Die Übertragung der Bogengradunterteilung Minute und Sekunde auf die Zeit hängt garantiert nicht mit der Erdrotation zusammen. Wenn, dann hätte man die Rotation der Ekliptik genommen. Da aber der 24-Stunden-Tag nicht mit dem 360°Kreis koreliert, wäre eine erste Unterteilung unserer Stunde in 15 Teile sinnig gewesen, um auf 360 dieser Teile zu kommen. Dann Minute und evtl. noch Sekunde, und die Korelation wäre perfekt.
@Bekannter Bekannter schrieb:Ja, aber die Ägypter haben alles mit 12 gerechnet
Die haben mit der 10 gerechnet.
@kuno7 kuno7 schrieb:Du kennst dich mit der Materie doch ganz gut aus, kannst du uns aufklären, ob die Ägypter das Sexagesimalsystem von den Sumerern hatten oder ob sie nur zufällig das gleiche System benutzten?

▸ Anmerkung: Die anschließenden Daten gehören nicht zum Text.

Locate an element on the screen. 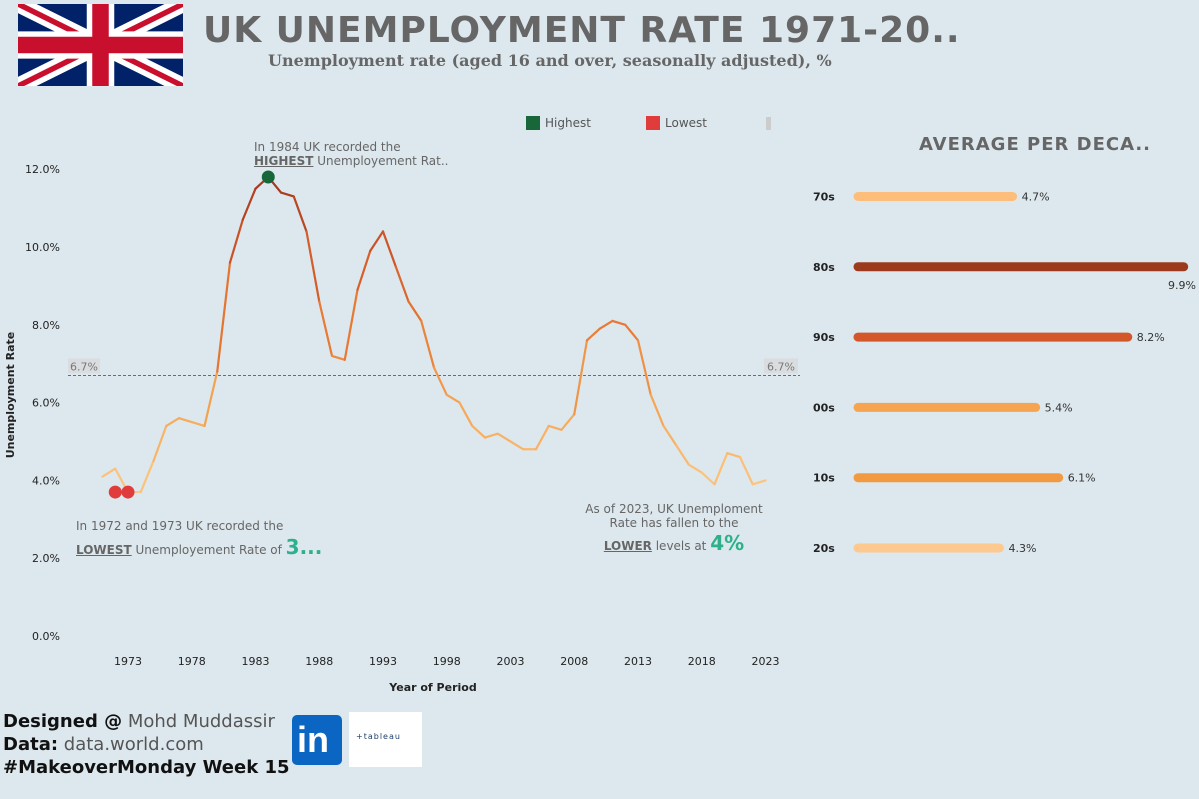  x-tick-label: 2003 is located at coordinates (511, 662).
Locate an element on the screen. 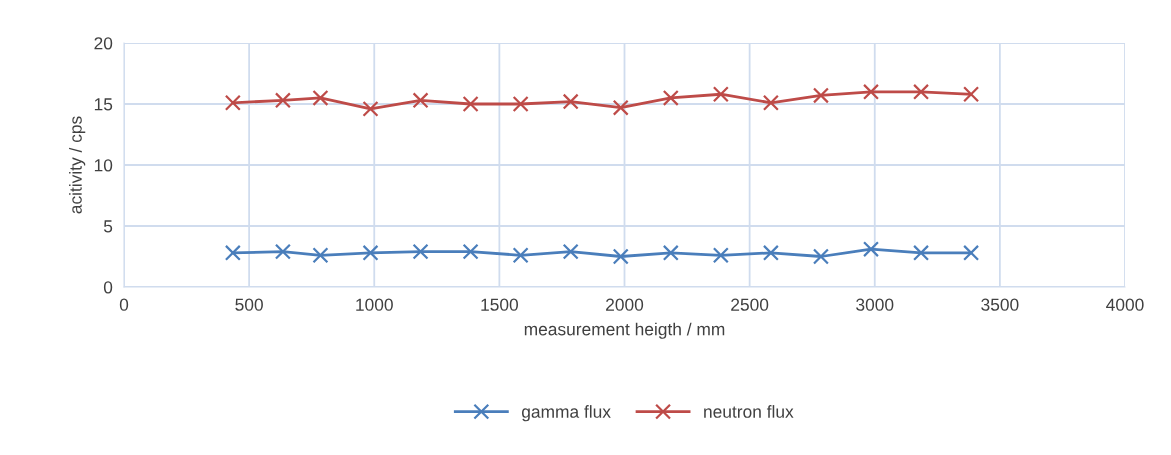 Image resolution: width=1171 pixels, height=455 pixels. x-tick-label: 2000 is located at coordinates (625, 304).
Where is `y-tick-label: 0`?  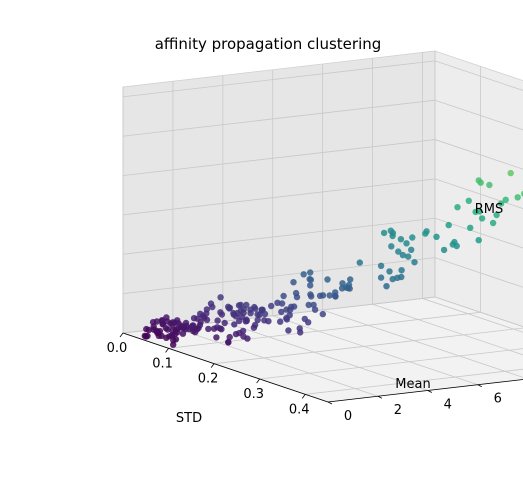
y-tick-label: 0 is located at coordinates (348, 416).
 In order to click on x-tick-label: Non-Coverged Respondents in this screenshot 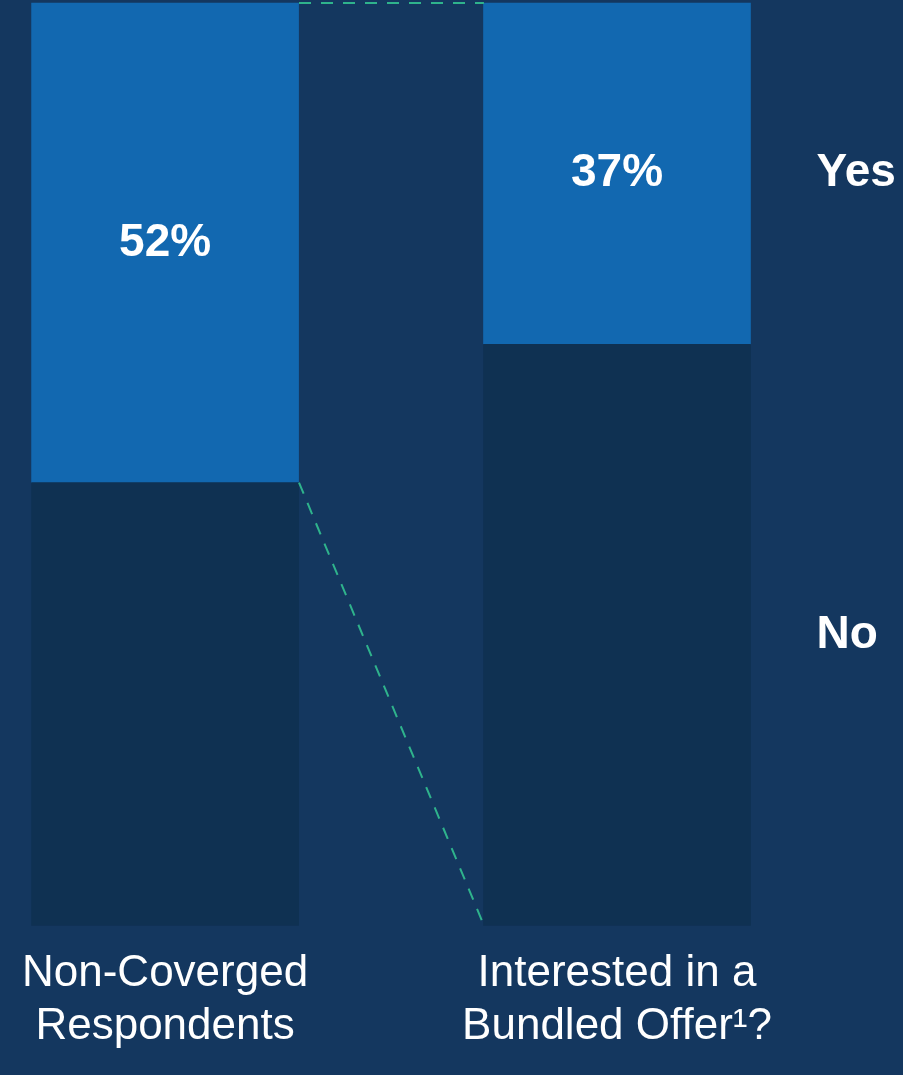, I will do `click(166, 996)`.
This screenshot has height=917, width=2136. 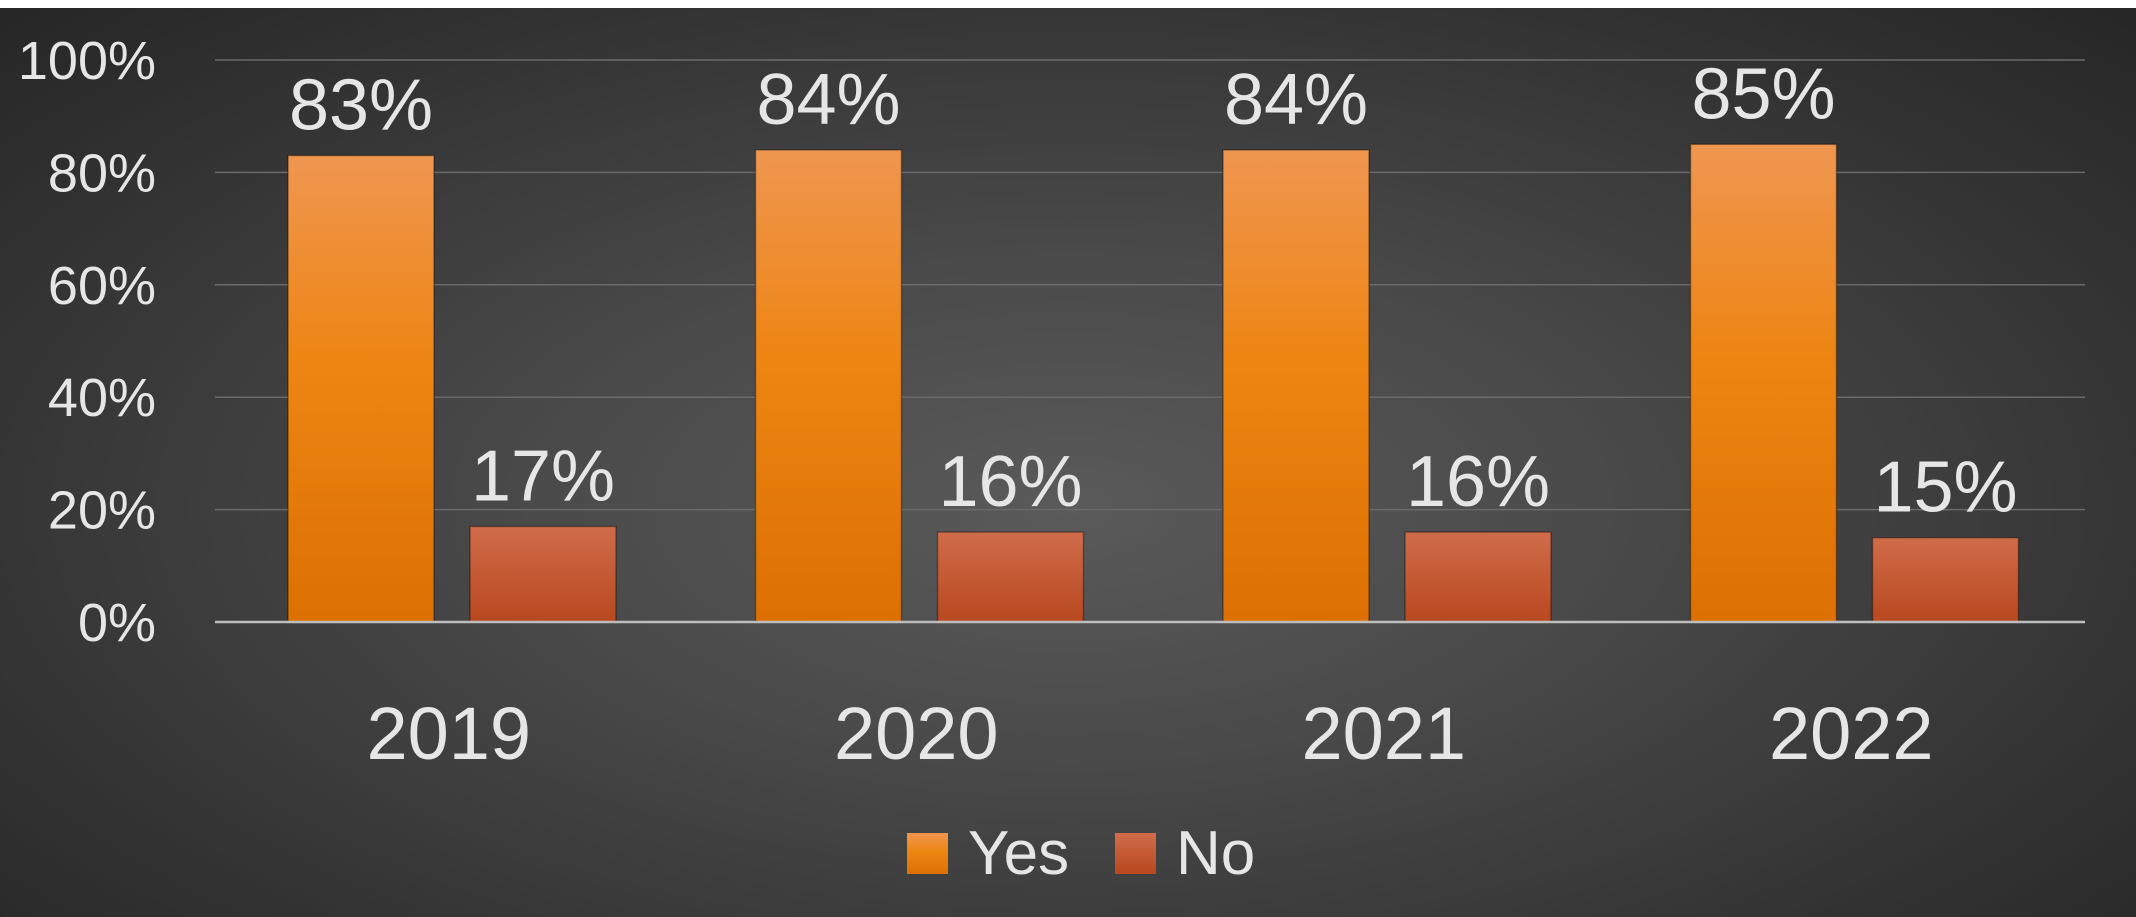 I want to click on y-tick-label: 40%, so click(x=102, y=398).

Die Ägypter haben dezimal gerechnet.
Die Zwölf ist in vielen Kulturen von Belang, sicherlich auch wegen ihrer Teilbarkeit, aber das ist ein anderes Thema. Das Sechzigersystem der Sumerer und Nachfolger dürfte aus dem Zwölfersystem heraus entstanden sein.
Das 24-Stunden-System verdanken wir jedenfalls den Ägyptern, nicht den Mesopotamiern. Die haben das Jahr in Dekane eingeteilt, also in zehntägige Wochen. Sie erhielten 360 Dekane und nahmen noch ein paar Schalttage hinzu, um das stellare Jahr voll zu bekommen. Ein Monat bestand aus drei Dekanen. So ergaben sich zwölf Monate. Auch der Tag wurde in zwölf Zeiteinheiten geteilt. Allerdings nicht der 24-Stundentag, sondern der Lichttag, also die Zeit von Sonnenauf- bis Sonnenuntergang. Die Nacht, von Abenddämmerung bis Morgendämmerung wurde ebenfalls in zwölf Stunden unterteilt. Dabei hatten die Stunden unterschiedliche Längen, eben weil Tag und Nacht zumeist unterschiedlich lang sind und auch die Tage und damit auch Nächte untereinander unterschiedlich lang währen. Spätere Vereinheitlichungen der Stundendauer sind irrelevant, in alten Zeiten gab es keine einheitliche Stundendauer bei den Ägyptern. Die Stunde "diente den Göttern", nicht der Feststellung der Mittagspause.
kuno7 schrieb:Vielleicht könnte mir auch einer der hier Mitlesenden mal einen Tipp geben, ob das an meiner Schreibe liegt, oder an deiner Fähigkeit Texte zu verstehen.
Ich sehe mehr den Zusammenhang, daß der selbe Logikmangel, PHKs Thesenfiasko zu erkennen, ebenfalls für das Nichtverstehen von Texten normaler Logik führt.